The following details my back and biceps workout from last Sunday morning at Kirkland Gold’s Gym.  I trained alone and here is the workout…

 

Medium/Neutral Grip Pulldowns

 

Set 1 x 10 reps with 130lbs

Set 2 x 10 reps with 140lbs

Set 3 x 10 reps with 150lbs

Set 4 x 10 reps with 160lbs

 

*Drive your elbows down, flex hard for a split second on the contracted position and control the negative.

 

Hammer Strength Low Rows

 

Set 1 x 10 reps with 90lbs

Set 2 x 10 reps with 90lbs

Set 3 x 10 reps with 90lbs

 

*Perform one side at a time.  Drive your elbow back and flex hard to the point in which your lat feels as though it might cramp before accentuating the negative.

 

Dumbbell Pullovers

 

Set 1 x 12 reps with 80lbs

Set 2 x 12 reps with 80lbs

Set 3 x 12 reps with 80lbs

 

*I laid across the bench without banded tension today.  When not using a band I don’t bring the weight up as high to avoid engaging my chest.  Focus on the stretch and maintain continuous tension.

 

Chest Supported Cambered Bar Rows

 

Set 1 x 14 reps with 95lbs

Set 2 x 10 reps with 115lbs

Set 3 x 10 reps with 115lbs

Set 4 x 10 reps with 115lbs

 

*I set this exercise up with a inclined utility bench and a cambered bar, as per the picture above, because my gym doesn’t have a chest supported row.  The goal here is to hit the upper-middle back.
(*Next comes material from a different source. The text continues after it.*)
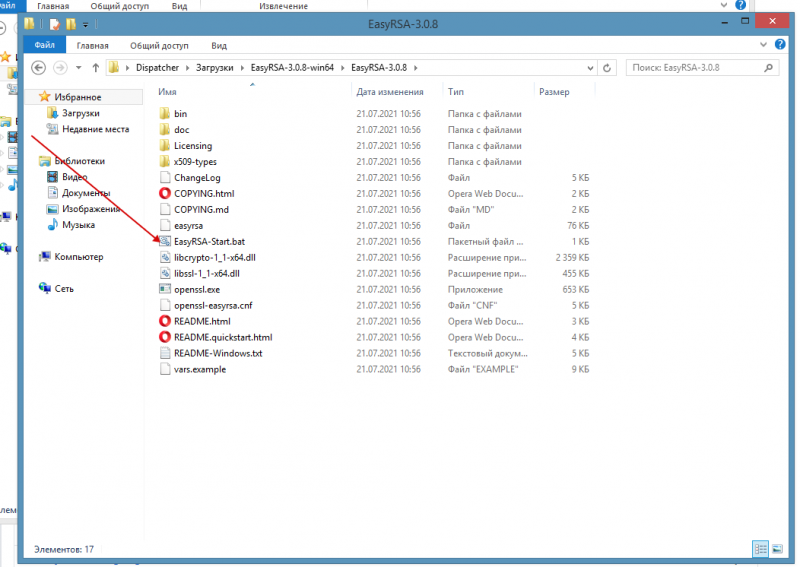
Task: Select the COPYING.html Opera document icon
Action: (x=165, y=193)
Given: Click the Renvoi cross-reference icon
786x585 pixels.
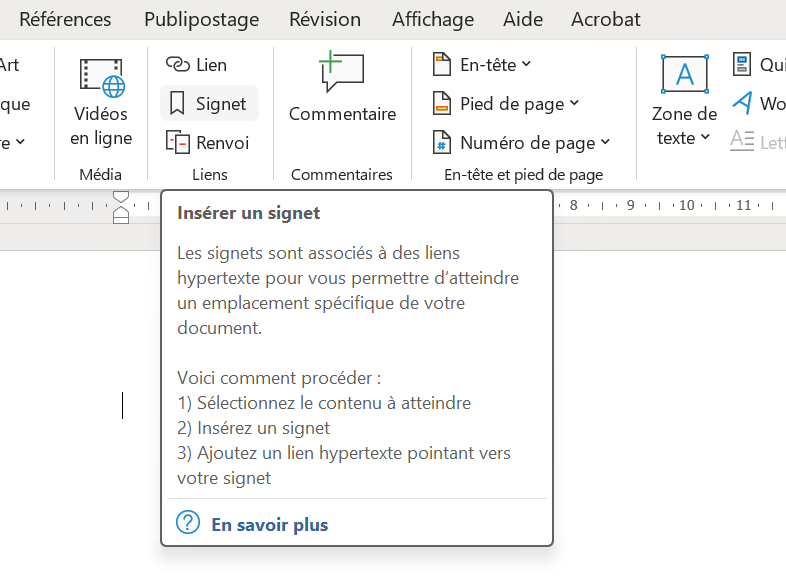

Flex hard in the contracted position and lower the weight down slow. Allow it to stretch you briefly at the bottom of each rep.

 

EZ Bar Curls w/Chains

PicsArt_11-03-06.40.48

I used these chains: https://www.elitefts.com/eliteftstm-pair-of-5-8-chains.html.

 

Set 1 x 12 reps with bar + 1 pair of chains

Set 2 x 10 reps with bar + 2 pairs of chains

Set 3 x 6 reps with bar + 3 pairs of chains -> drop to 1 pair of chains and go to failure

 

*The idea here is to overload the peak contraction with the use of chains.

 

That concluded this back and biceps workout.